---------- Records for this exercise ----------

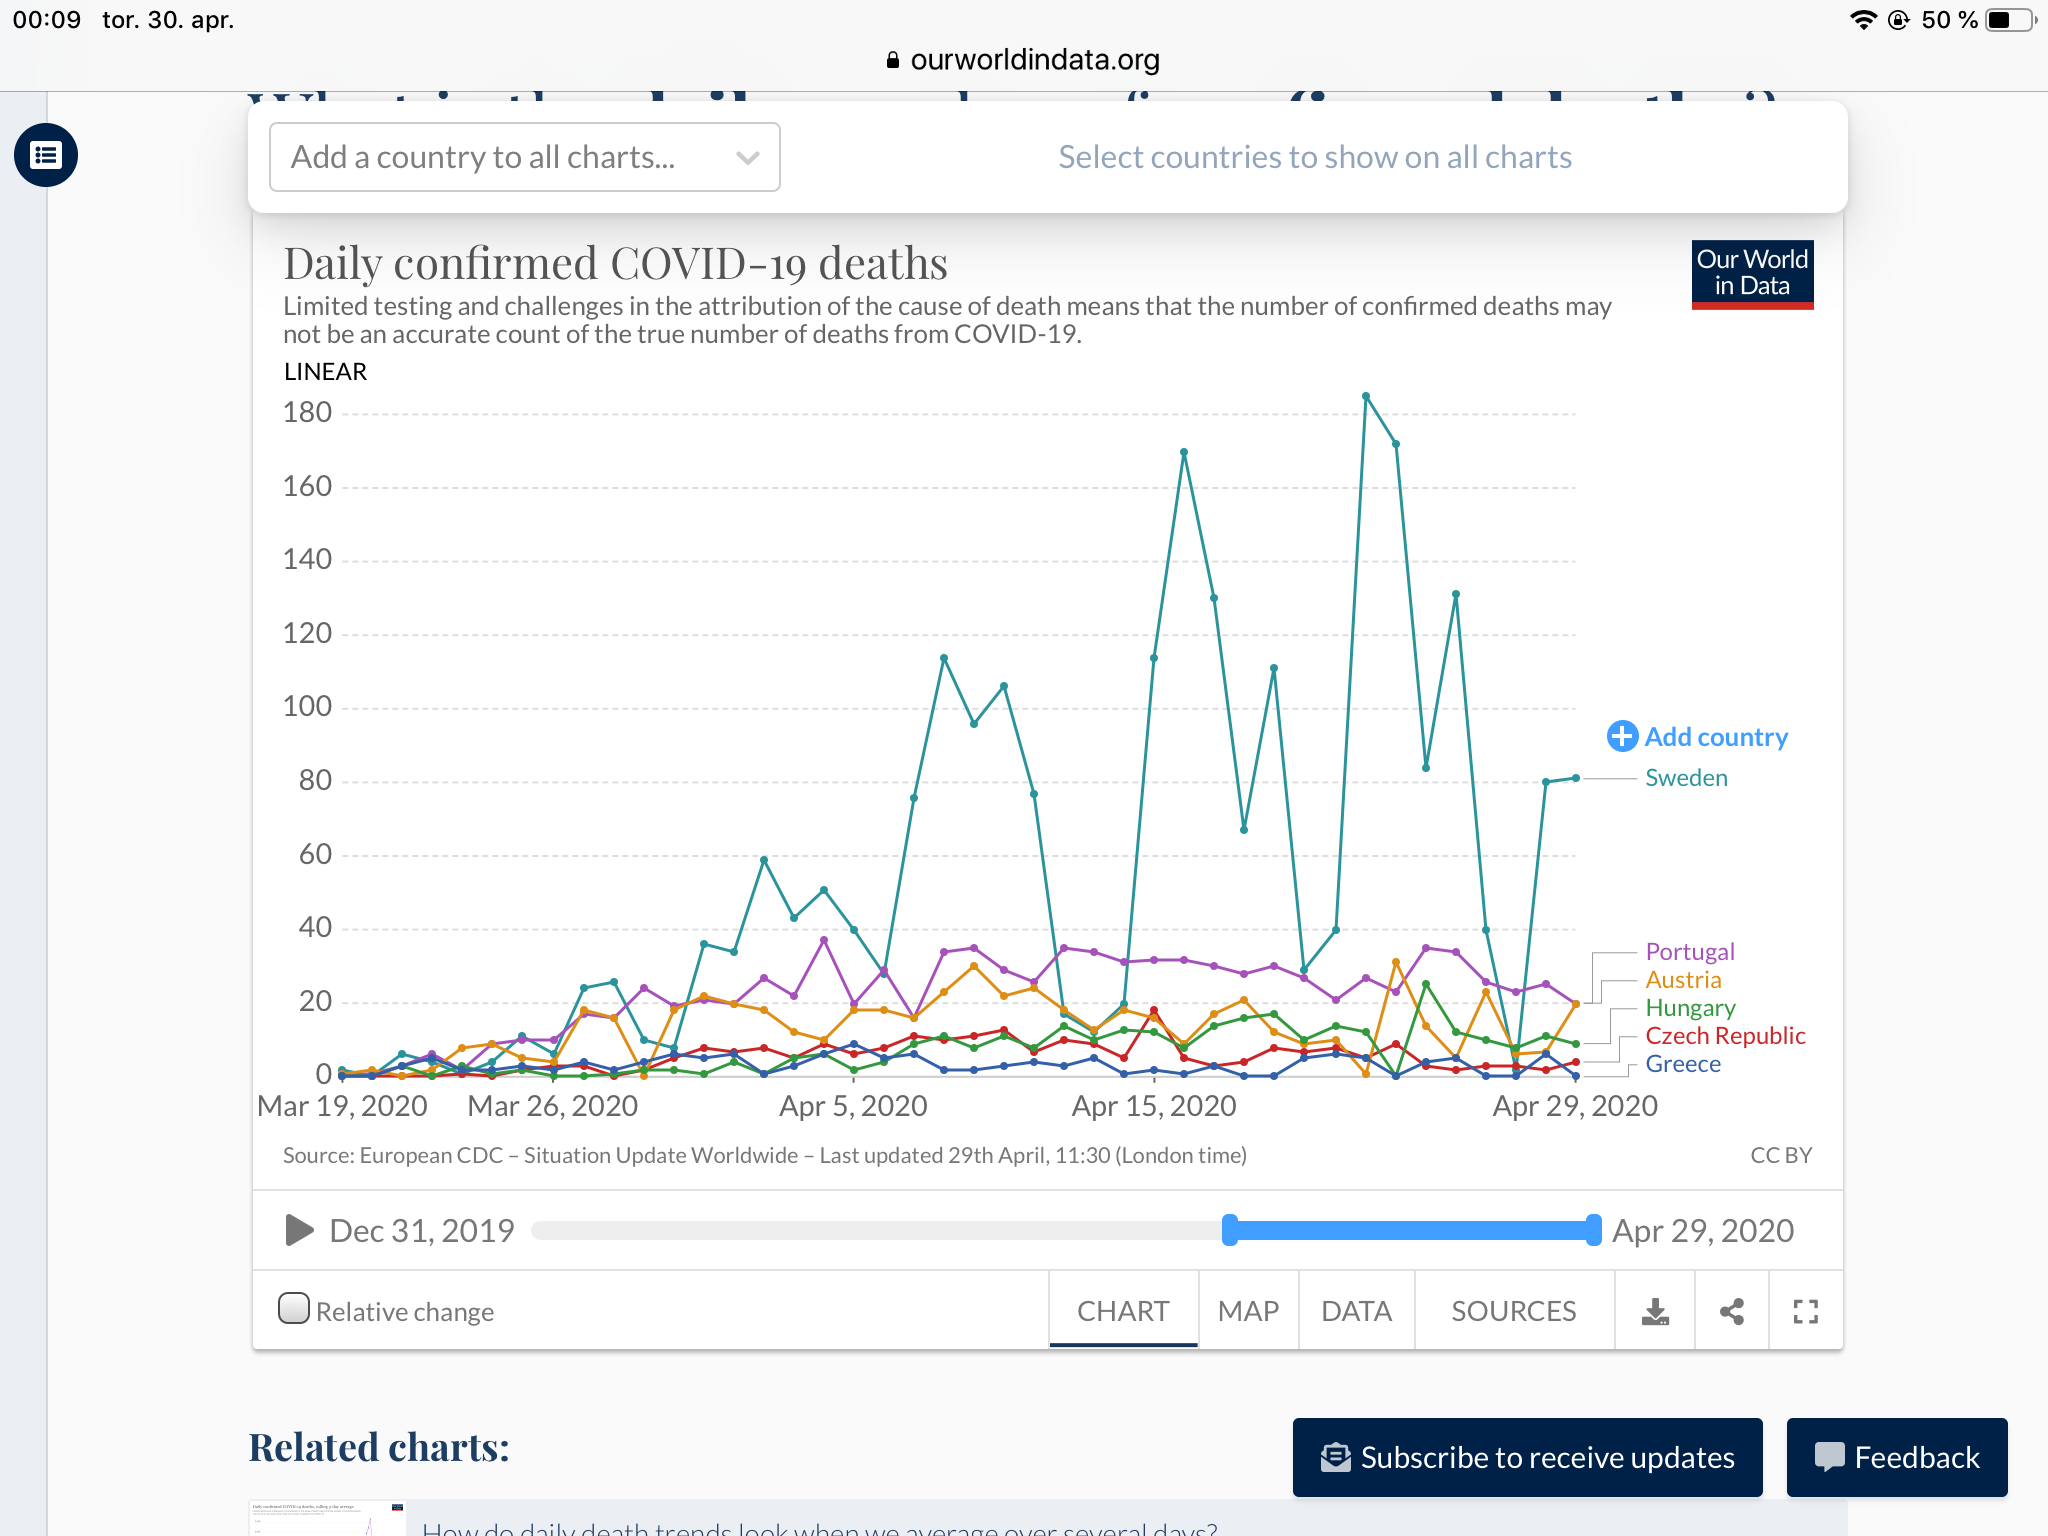Click the timeline start slider handle
This screenshot has height=1536, width=2048.
click(x=1230, y=1230)
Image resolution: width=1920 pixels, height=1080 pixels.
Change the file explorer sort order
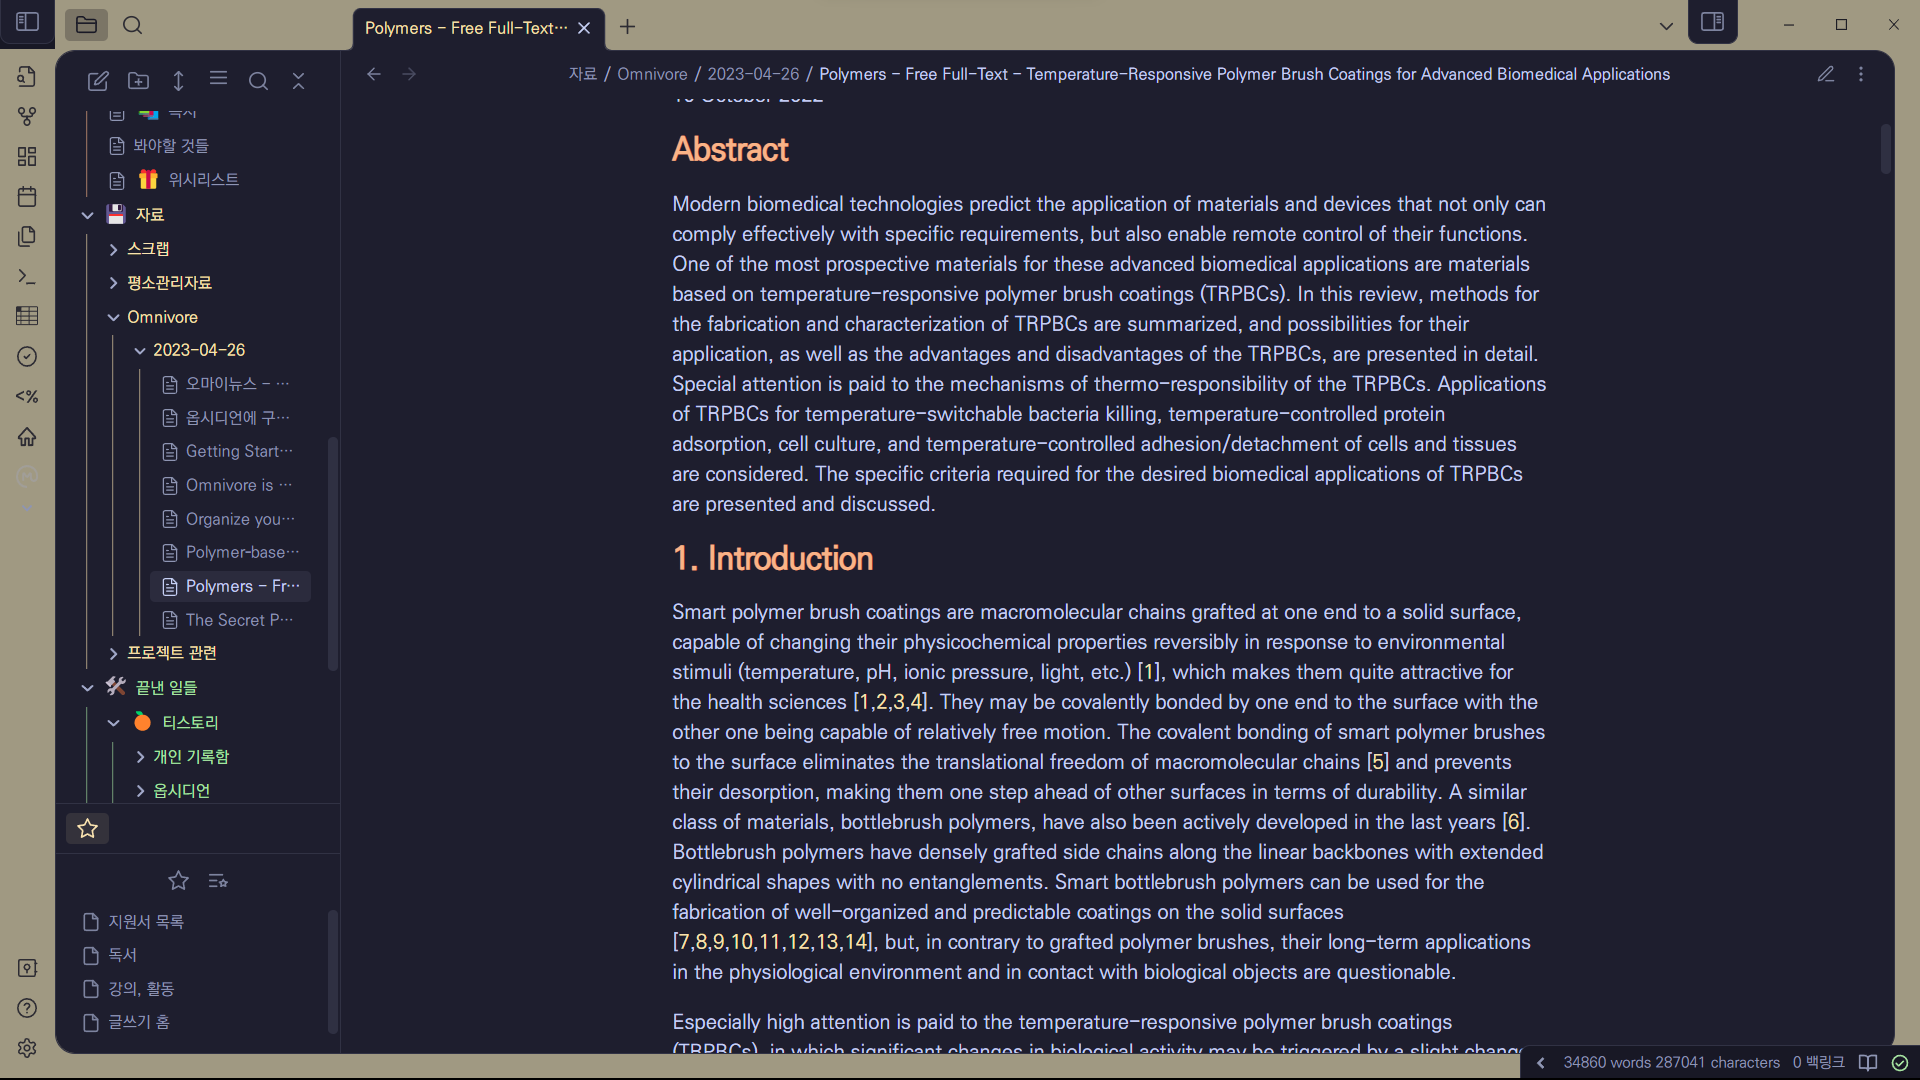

----------

What is being asked:
Beginning with the line containing "Image resolution: width=1920" and ending with the last line of the material, output each line exactly; do not include pictures.

Response area:
Image resolution: width=1920 pixels, height=1080 pixels.
Change the file explorer sort order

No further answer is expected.